#### AIM OF THE TASK
Look for the word "dimensions" in the data below, and copy every line that holds it.

#### DATA TO USE
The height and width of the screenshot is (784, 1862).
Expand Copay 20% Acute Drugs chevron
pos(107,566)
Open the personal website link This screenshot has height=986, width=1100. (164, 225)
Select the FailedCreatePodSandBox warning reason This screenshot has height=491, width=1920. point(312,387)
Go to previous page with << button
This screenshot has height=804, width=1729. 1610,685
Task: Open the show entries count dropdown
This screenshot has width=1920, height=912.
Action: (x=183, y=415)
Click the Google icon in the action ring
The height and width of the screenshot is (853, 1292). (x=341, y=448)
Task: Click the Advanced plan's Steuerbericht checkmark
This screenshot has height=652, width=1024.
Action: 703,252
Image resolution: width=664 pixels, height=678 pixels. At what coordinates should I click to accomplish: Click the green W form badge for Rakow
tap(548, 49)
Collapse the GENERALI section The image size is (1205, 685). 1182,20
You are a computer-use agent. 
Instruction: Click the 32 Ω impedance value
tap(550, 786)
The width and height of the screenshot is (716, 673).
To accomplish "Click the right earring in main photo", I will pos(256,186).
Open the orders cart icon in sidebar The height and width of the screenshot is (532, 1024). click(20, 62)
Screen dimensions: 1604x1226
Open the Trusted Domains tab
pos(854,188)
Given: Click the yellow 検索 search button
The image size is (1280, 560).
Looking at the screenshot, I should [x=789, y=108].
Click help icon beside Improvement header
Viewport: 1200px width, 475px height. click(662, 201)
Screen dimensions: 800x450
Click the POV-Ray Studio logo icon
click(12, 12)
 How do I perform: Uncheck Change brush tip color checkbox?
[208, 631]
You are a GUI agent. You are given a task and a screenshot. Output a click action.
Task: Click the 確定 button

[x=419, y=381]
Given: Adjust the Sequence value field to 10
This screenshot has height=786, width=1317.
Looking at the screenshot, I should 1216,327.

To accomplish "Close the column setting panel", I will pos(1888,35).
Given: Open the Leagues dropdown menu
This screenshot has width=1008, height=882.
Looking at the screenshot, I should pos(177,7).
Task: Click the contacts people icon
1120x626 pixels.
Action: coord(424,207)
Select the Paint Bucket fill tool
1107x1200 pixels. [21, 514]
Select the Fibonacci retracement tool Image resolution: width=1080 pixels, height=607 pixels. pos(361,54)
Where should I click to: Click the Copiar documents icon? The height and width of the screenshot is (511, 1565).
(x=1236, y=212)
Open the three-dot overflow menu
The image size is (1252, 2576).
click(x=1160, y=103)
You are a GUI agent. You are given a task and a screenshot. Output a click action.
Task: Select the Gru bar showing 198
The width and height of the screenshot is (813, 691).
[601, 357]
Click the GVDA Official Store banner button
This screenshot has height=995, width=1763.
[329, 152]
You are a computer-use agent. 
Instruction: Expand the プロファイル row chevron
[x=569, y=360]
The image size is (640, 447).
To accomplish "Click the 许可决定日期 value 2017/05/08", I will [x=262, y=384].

#### FINISHED EXERCISE
Screen dimensions: 1604x1226
Screen dimensions: 800x450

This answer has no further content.